**Exercise directions**
Which lines in the records below contain the word "computer"? Copy each one out.
━━━━━━━━━━
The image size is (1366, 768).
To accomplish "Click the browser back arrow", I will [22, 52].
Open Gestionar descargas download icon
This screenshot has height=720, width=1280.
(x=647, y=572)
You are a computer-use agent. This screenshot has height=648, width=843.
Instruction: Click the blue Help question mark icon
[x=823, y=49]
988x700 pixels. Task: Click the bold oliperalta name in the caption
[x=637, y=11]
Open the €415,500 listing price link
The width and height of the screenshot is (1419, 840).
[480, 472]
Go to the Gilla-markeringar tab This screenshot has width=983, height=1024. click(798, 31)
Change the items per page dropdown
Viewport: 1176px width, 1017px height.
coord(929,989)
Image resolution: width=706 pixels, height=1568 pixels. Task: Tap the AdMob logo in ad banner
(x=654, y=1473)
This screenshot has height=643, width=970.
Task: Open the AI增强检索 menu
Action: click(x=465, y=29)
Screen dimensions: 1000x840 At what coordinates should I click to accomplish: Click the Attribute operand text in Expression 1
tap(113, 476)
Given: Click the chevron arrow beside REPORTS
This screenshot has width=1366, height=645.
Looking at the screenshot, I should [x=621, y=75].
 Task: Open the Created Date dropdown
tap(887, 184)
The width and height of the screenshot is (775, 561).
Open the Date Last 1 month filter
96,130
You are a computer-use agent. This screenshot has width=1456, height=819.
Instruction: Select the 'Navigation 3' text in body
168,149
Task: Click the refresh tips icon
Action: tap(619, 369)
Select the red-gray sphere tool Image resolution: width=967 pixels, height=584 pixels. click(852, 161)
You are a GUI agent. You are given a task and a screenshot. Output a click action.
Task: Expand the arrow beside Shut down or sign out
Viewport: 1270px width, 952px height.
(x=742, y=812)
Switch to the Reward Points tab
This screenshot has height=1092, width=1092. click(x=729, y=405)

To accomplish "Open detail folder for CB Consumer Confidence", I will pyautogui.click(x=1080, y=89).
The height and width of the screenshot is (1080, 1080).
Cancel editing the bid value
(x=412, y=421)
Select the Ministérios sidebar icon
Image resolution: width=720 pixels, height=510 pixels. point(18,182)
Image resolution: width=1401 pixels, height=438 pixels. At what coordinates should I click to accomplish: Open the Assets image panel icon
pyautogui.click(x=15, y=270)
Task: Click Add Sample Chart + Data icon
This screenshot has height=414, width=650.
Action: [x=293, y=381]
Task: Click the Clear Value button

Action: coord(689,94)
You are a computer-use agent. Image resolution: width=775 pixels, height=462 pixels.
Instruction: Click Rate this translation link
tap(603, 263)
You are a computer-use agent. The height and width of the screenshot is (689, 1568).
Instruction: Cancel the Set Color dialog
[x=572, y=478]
━━━━━━━━━━
**Reply**
You are a computer-use agent. This screenshot has height=648, width=843.
You are a computer-use agent. This screenshot has width=1456, height=819.
You are a computer-use agent. Image resolution: width=775 pixels, height=462 pixels.
You are a computer-use agent. The height and width of the screenshot is (689, 1568).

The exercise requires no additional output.